New Government Task Force Zeroes in on Tech Regulation

In the United States, the debate continues about whether control of data is an antitrust or consumer protection issue — or both. Recent indicators show that the Federal Trade Commission, U.S. Department of Justice’s Antitrust Division and state regulators are taking action. The FTC’s new Technology Task Force, made up of agency lawyers in coordination with Consumer Protection Bureau and agency technologists, will examine technology-related matters including prospective and consummated technology mergers.

VentureBeat reports that, “one particular concern regulators have is that anticompetitive behavior could negatively impact consumer privacy.”

Last September, the DOJ assistant attorney general for antitrust Makan Delrahim hosted a meeting “with attorneys general from eight states and the District of Columbia and law enforcement representatives from five other states” to discuss whether technology companies “may be hurting competition and intentionally stifling the free exchange of ideas on their platforms” and to ensure protection of consumers’ data.

Antitrust laws are aimed to protect groups, whereas consumer protection laws cover harm to individual consumers.

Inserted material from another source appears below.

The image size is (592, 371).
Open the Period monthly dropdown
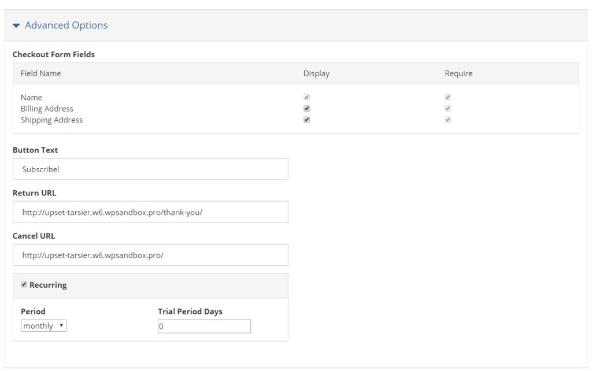44,326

Covering both sides is tricky: Antitrust laws don’t make it illegal for big tech companies to raise prices, and “competition theories should not be based on unfairness, which does not constitute harm to competition.” To make it more complicated, a two-sided market that serves consumers and merchants would have to prove harm to both sides for a viable antitrust claim to gain traction. For that and other reasons, “the focus of any merger analysis would likely be on whether the combination will reduce the incentives of merging entities to protect data.”

Thus far, “the FTC has not challenged a merger on the basis of a reduction in non-price competition over privacy protections, but it noted as far back as June 2015 that it has ‘explicitly recognized that privacy can be a non-price dimension of competition’.”

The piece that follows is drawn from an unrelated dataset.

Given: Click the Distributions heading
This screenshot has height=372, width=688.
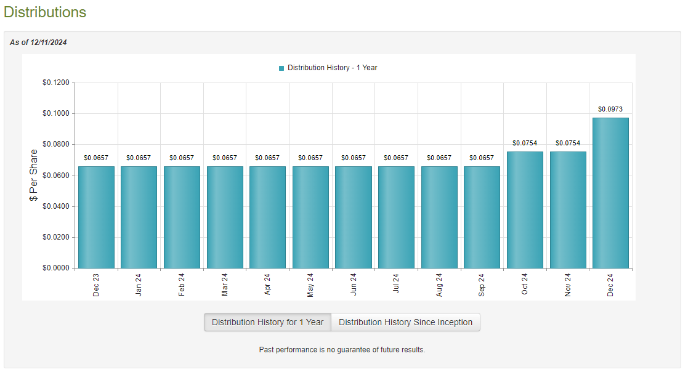Looking at the screenshot, I should [45, 12].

At Fall 2018 FTC hearings on “Competition and Consumer Protection in the 21st Century … panelists explained that it would be hard to prove a company’s data collection practices violate any antitrust rules.” The expert consensus, says VB, is that “acquiring or possessing big data, on its own, is not enough for regulators to show any violation.”

Even so, an October 1028 letter to the FTC from 11 states and the District of Columbia urged the FTC to “aggressively enforce the antitrust law at the ‘intersection between privacy, big data, and competition’,” arguing the “possible long-term anticompetitive harms arising from the aggregation of big data by a small number of dominant platforms.”

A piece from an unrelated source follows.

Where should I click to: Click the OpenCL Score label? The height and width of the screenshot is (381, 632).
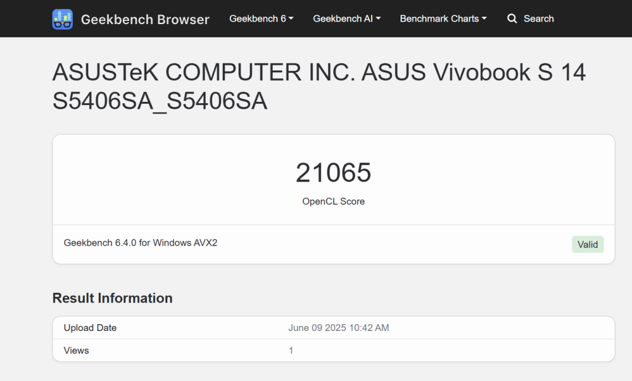[333, 201]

The state attorneys general also pointed out that “data aggregation can become a barrier to entry and prevent competition … in new lines of business, and perhaps particularly in the context of new services.”

The European Commission “and other European competition authorities” are also likely to continue their scrutiny of big tech companies, having “laid the groundwork for future antitrust investigations” and testing “antitrust theories by bringing enforcement actions against tech companies in Europe.”